Background and Beginnings
Harris was born in east London, to Dorothy and Leonard Harris, an technician who later helped his son construct a photo lab in the garage. In the 1950s, the family relocated farther east â and to a better area â to the Rise Park housing estate in Romford, Essex. Brian went to a local secondary modern school, learning practical skills in woodwork and metal crafting, before departing at 16.
At a central London agency, he quickly advanced from messenger boy to photographer, and began his working life at east London local papers before moving on to national publications.
Peers and Impact
Fellow photographers, often scooped by him, remembered his work as astonishing. A colleague, who worked with him in the early days, described him as âa superb and brave photographerâ, an influence to a cohort of junior colleagues. Another associate, a freelance organiser, said he âtransformed the possibilities of news photography during newspapersâ peak eraâ.
Personal Life
In 2001 Harris reconnected through a website with Nikki Bertroya, whom he had first met as a three-year-old in primary school, and they became inseparable partners through his final decades. After learning of his illness, they went on a driving tour in Europe, posting bright images of fine dining and good wine, and revisiting significant sites including Dresden and Ypres.
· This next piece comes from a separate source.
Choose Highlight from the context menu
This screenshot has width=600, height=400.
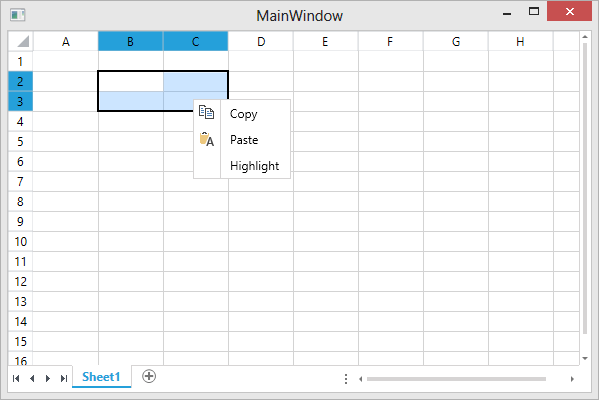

His last task, completed a short time before his demise, was to donate his vast archive of 55 yearsâ work to a permanent home. Among his preferred archive images he reflected on a very young Harris drinking generous servings of wine with the actor Helen Mirren: âWhat a blessed life Iâve had â no regrets and no âMust Doâsââ.
He was married twice, both marriages ended in divorce.
He is remembered by Nikki, his son Jacob, from his later union, Nikkiâs daughter, Holly, and by his sister, Jan.